## Selected extract
Sorted by Click to highlight new comments since:

Past surveys (e.g. Open Phil’s survey) suggest that connections between individuals are the key source of impact from our events. So we focus on the number of new connections we make at our events.


I'd be curious which survey result you're thinking of here. Aside from a couple of qualitative responses , I don't remember a question in the OP survey that I would think addresses this. 

To my recollection (which may be mistaken) the OP survey didn't include the question which more explicitly addresses this, which the EA Survey did. 

See the question on whether people received important connections vs important information which we included, here.

To make the contrast for EAG / EAGx clearer. Here are the figures on a single graph, with raw totals rather than percentages of respondent (ordered by connections).

EAG and EAGx are among the top sources for new connections, after personal connections and EA groups (though the gap is quite marked, with those two categories each indicated as being the source of a new connection twice as often, this may be partly explained by more EAs encountering personal connections or local groups than encountering EAG, since many EAs have not attended an EAG).

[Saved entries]
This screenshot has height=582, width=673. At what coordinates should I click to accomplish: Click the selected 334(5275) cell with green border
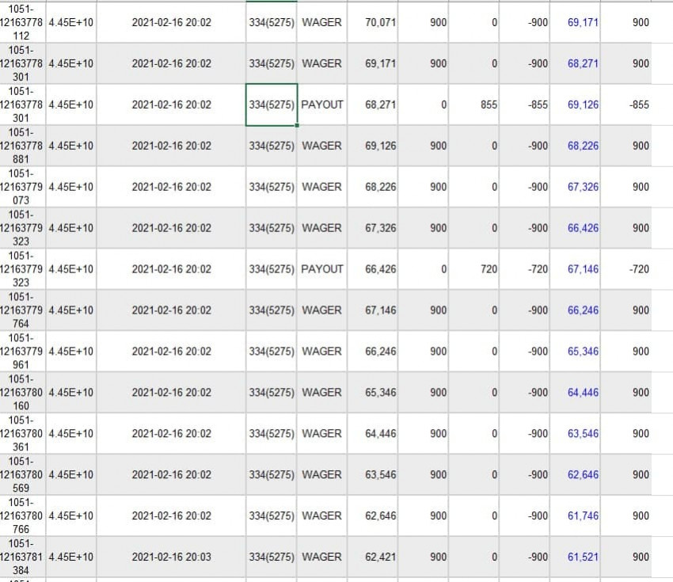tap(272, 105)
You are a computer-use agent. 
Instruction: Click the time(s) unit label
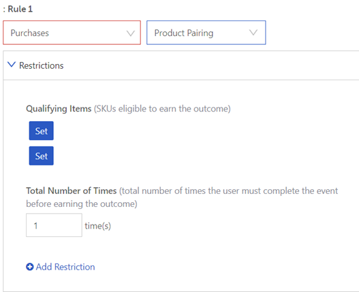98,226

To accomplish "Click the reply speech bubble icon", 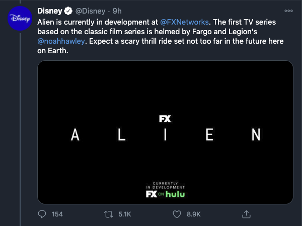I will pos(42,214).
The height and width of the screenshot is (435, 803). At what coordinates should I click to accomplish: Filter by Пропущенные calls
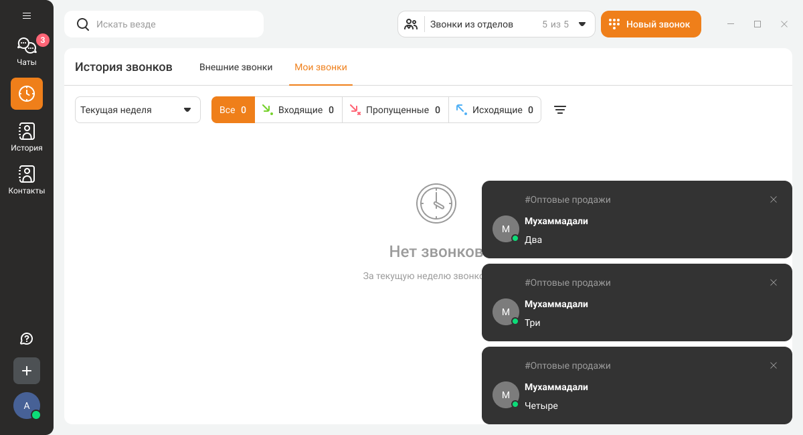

## Assigned task
Write out again the entire comment thread on survey evidence about connections from events, shown above, word for word.

## Response
Sorted by Click to highlight new comments since:

Past surveys (e.g. Open Phil’s survey) suggest that connections between individuals are the key source of impact from our events. So we focus on the number of new connections we make at our events.


I'd be curious which survey result you're thinking of here. Aside from a couple of qualitative responses , I don't remember a question in the OP survey that I would think addresses this. 

To my recollection (which may be mistaken) the OP survey didn't include the question which more explicitly addresses this, which the EA Survey did. 

See the question on whether people received important connections vs important information which we included, here.

To make the contrast for EAG / EAGx clearer. Here are the figures on a single graph, with raw totals rather than percentages of respondent (ordered by connections).

EAG and EAGx are among the top sources for new connections, after personal connections and EA groups (though the gap is quite marked, with those two categories each indicated as being the source of a new connection twice as often, this may be partly explained by more EAs encountering personal connections or local groups than encountering EAG, since many EAs have not attended an EAG).